İLK DERECE MAHKEMESİ’NİN 07/09/2022 TARİHLİ ARA KARARI:
İlk derece mahkemesince; “…Dosyaya gelen Türkiye Noterler Birliği Sicil ve Tescil Hizmetleri Müdürlüğünün 20/08/2022 tarihli cevabi yazı ekinde davalı şirkete ait … plaka sayılı araç kaydının bildirildiği, UYAP sistemi üzerinden yapılan Takbis sorgusundan davalı şirket adına Takbis’te kayıtlı taşınmazın bulunmadığı, davanın davalı şirketin feshi, bu talep kabul edilmediği takdirde davacının muhip sebeplere dayalı olarak ortaklıktan çıkmasına izin verilmesi, esas sermaye payının gerçek değerine uyan ayrılma akçesi ve kar payı alacağının ödenmesine yönelik açıldığı, davanın mahiyeti ve HMK’nun 389.maddesi kapsamı nazara alındığında şirket malvarlığının korunması yönünden…” gerekçesiyle “1-Davacı tarafın ihtiyati tedbir talebinin kısmen kabulü ile davalı şirket adına kayıtlı … plakalı aracın trafik kaydı üzerine 3.kişilere devir ve temlikin önlenmesi için ihtiyati tedbir konulmasına, 2-Kararın mahiyetine göre teminat alınmasına yer olmadığına…” şeklinde karar verilmiştir.
Ara karara, karşı taraf/davalı vekili tarafından itiraz edildiği, ilk derece mahkemesince itirazın duruşmalı olarak değerlendirildiği anlaşılmıştır.
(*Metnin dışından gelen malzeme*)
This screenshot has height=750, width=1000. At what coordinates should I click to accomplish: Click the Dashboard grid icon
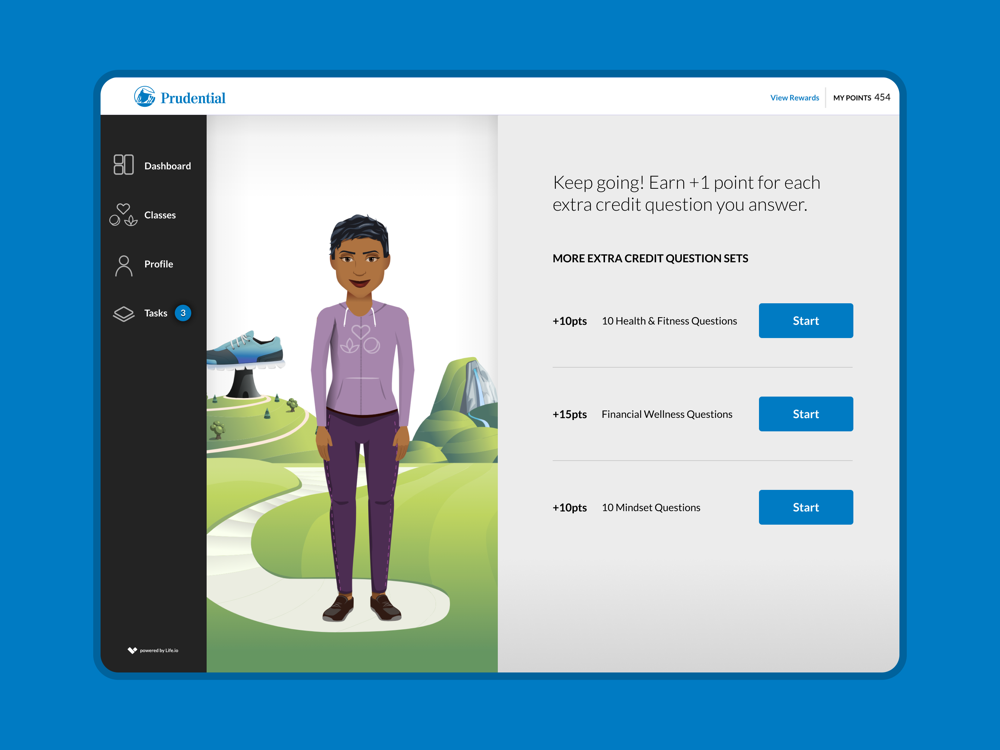pos(123,165)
İLK DERECE MAHKEMESİ’NİN 13/10/2022 TARİHLİ ARA KARARI:
İlk derece mahkemesince; “…davacı tarafça açılan iş bu dava ile TTK 531. Madde gereğince haklı sebeplerin varlığı nedeniyle davalı şirketin feshi, bu talep kabul edilmediği taktirde davacının ortaklıktan çıkmasına izin verilmesi, esas sermaye payının gerçek değerine uyan ayrılma akçesi ve kar payı alacağının ödenmesine yönelik olarak açıldığı, davada asıl talebin davalı şirketin TTK 531. Madde gereğince feshine yönelik olduğu, davanın mahiyetine göre şirket mal varlığının korunması yönünden HMK 389 Maddesi uyarınca 07.09.2022 tarihli ara karar ile verilen ihtiyati tedbir kararının usul ve yasaya uygun olduğu sonucuna ulaşılarak…” gerekçesiyle “Davanın konusuna göre davalı tarafın ihtiyati tedbir kararına itirazının reddine…” şeklinde karar verilmiştir.
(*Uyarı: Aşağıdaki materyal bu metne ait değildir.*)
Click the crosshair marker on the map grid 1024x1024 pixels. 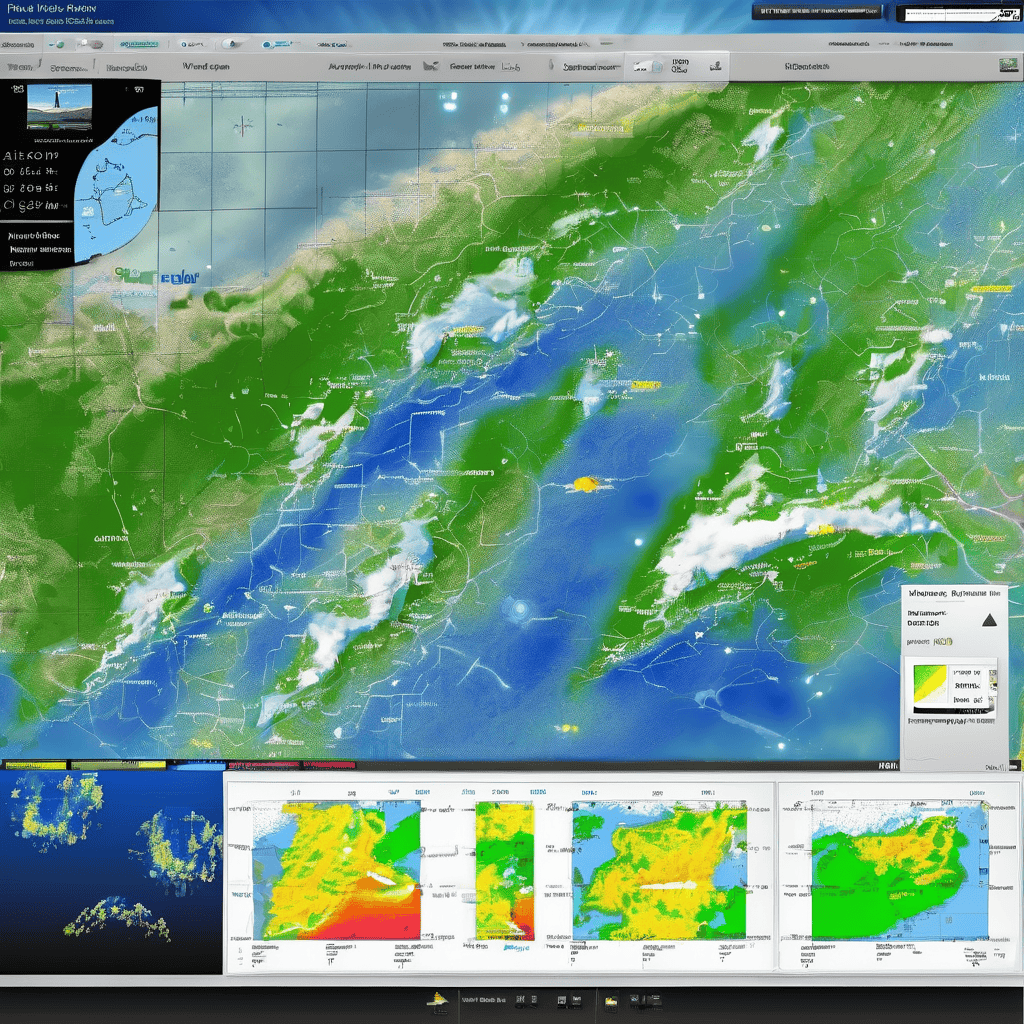click(243, 126)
Ara karar, karşı taraf/davalı vekili tarafından istinaf edilmiştir.
İSTİNAF SEBEPLERİ:
Karşı taraf/davalı vekili istinaf başvuru dilekçesinde özetle; davanın şirketin feshi ile ortaklıktan çıkma ve ortaklık payının tahsili istemini içerdiğini, davanın konusunun, tedbir konulan şirkete ait araç olmadığını, sadece uyuşmazlık konusu mal varlığı hakkında ihtiyati tedbir kararı verilebileceğini, somut olayda araç üzerinde bir uyuşmazlığın bulunmadığını, dava konusu şirket aracına HMK 389. Madde uyarınca tedbir uygulanmasının tamamen usulsüz olduğunu, ortaklıktan çıkma istemli ve istemin dayanağının tamamen soyut ve kişisel husumet iddialarına dayalı olan bir davada tasarruf hakkını kısıtlayıcı bir tedbir kararın uygulanmasının kabul edilemeyeceğini belirterek, yerel mahkemece 07/09/2022 tarihli ara karar ile müvekkili şirkete ait … plakalı aracın trafik kaydına HMK 389 kapsamında konulan ihtiyati tedbir karanına itirazın reddine dair ara kararın kaldırılmasına, HMK 389. maddesinin sadece dava konusu malvarlığı hakkında uygulanabileceğinden ve diğer ihtiyati tedbir şartlarının da oluşmadığından, ihtiyati tedbir kararının kaldırılmasına karar verilmesini talep etmiştir.
DELİLLERİN DEĞERLENDİRİLMESİ VE GEREKÇE:
Talep; ihtiyati tedbir kararının kaldırılması istemine ilişkindir.
Mahkemece; itirazın reddine karar verilmiş olup, ara kararı karşı taraf/davalı vekili tarafından istinaf edilmiştir.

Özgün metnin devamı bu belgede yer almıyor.